● **What is required**
Pull out every line from the listing that has the word "Cannabis".

● **Extracted material**
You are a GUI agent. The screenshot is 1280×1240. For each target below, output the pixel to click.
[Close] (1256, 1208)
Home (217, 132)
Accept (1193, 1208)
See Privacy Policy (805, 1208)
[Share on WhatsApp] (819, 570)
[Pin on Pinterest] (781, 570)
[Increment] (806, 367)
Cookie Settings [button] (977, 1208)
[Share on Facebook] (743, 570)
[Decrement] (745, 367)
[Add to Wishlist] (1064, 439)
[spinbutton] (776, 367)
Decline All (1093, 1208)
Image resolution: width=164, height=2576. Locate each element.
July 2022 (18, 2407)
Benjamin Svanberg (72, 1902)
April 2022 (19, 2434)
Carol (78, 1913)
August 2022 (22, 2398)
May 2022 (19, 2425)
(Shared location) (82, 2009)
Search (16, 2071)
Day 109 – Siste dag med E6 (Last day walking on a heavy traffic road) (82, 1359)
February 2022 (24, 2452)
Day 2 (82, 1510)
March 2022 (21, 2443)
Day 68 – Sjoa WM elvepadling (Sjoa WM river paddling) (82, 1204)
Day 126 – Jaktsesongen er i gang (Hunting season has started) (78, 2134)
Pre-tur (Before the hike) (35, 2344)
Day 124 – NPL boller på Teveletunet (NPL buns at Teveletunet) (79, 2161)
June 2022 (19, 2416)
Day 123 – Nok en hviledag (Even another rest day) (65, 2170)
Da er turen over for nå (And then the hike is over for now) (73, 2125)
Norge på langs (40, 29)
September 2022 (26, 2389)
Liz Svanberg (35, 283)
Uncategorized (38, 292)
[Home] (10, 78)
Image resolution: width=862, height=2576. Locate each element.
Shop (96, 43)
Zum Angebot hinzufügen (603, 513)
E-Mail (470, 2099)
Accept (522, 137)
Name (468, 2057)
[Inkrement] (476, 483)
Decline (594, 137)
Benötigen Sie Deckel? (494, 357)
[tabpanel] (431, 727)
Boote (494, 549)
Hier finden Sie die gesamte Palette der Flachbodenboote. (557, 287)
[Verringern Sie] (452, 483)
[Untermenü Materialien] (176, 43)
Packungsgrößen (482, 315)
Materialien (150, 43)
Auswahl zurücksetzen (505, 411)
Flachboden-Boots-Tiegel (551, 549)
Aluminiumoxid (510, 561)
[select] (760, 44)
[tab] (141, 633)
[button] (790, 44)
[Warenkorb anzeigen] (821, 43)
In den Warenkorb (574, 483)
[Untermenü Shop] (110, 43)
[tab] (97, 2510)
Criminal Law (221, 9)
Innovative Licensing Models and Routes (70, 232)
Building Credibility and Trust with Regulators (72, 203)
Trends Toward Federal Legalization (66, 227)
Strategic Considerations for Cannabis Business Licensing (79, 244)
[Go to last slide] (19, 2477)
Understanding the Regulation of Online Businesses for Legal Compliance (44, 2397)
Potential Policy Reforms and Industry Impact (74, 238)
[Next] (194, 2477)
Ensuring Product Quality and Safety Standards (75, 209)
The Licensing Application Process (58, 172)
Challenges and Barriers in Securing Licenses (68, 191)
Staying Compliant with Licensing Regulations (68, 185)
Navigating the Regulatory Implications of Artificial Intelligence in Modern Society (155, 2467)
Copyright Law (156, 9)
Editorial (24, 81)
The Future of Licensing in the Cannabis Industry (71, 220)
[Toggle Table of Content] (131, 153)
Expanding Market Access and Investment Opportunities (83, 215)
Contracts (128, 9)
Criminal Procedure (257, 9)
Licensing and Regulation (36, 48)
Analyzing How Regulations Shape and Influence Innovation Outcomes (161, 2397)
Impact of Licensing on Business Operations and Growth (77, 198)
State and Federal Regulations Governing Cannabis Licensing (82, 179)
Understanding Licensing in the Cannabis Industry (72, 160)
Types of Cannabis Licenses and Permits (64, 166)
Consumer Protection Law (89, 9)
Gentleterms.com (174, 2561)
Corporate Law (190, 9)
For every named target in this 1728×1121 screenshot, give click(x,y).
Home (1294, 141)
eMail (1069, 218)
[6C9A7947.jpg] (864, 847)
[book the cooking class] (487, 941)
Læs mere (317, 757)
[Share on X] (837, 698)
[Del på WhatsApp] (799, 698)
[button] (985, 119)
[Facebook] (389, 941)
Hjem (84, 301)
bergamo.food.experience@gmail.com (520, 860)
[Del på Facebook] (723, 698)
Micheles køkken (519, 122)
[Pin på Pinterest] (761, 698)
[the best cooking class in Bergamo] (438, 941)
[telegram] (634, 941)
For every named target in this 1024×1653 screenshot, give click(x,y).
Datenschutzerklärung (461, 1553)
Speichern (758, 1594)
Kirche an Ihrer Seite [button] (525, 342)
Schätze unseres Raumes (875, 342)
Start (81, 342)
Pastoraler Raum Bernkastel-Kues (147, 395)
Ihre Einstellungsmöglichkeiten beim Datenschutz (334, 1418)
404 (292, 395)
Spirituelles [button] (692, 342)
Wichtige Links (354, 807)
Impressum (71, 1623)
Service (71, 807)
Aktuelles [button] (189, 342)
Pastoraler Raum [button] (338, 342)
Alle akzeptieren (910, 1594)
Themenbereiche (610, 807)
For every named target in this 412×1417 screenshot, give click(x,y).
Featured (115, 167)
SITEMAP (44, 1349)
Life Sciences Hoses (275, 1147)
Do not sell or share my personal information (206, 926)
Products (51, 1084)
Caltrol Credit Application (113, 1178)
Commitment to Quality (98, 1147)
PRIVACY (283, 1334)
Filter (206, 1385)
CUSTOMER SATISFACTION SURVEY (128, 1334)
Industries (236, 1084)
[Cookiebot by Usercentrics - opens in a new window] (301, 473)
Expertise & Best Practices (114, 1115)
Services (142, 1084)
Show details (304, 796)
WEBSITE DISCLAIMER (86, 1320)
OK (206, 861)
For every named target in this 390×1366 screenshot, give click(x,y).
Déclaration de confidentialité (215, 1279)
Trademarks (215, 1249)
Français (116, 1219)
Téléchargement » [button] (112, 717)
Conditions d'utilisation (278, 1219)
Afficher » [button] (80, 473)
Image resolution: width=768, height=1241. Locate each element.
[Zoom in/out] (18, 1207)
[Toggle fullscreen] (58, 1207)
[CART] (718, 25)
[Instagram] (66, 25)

● **Problem solution**
Strategic Considerations for Cannabis Business Licensing (79, 244)
The Future of Licensing in the Cannabis Industry (71, 220)
State and Federal Regulations Governing Cannabis Licensing (82, 179)
Understanding Licensing in the Cannabis Industry (72, 160)
Types of Cannabis Licenses and Permits (64, 166)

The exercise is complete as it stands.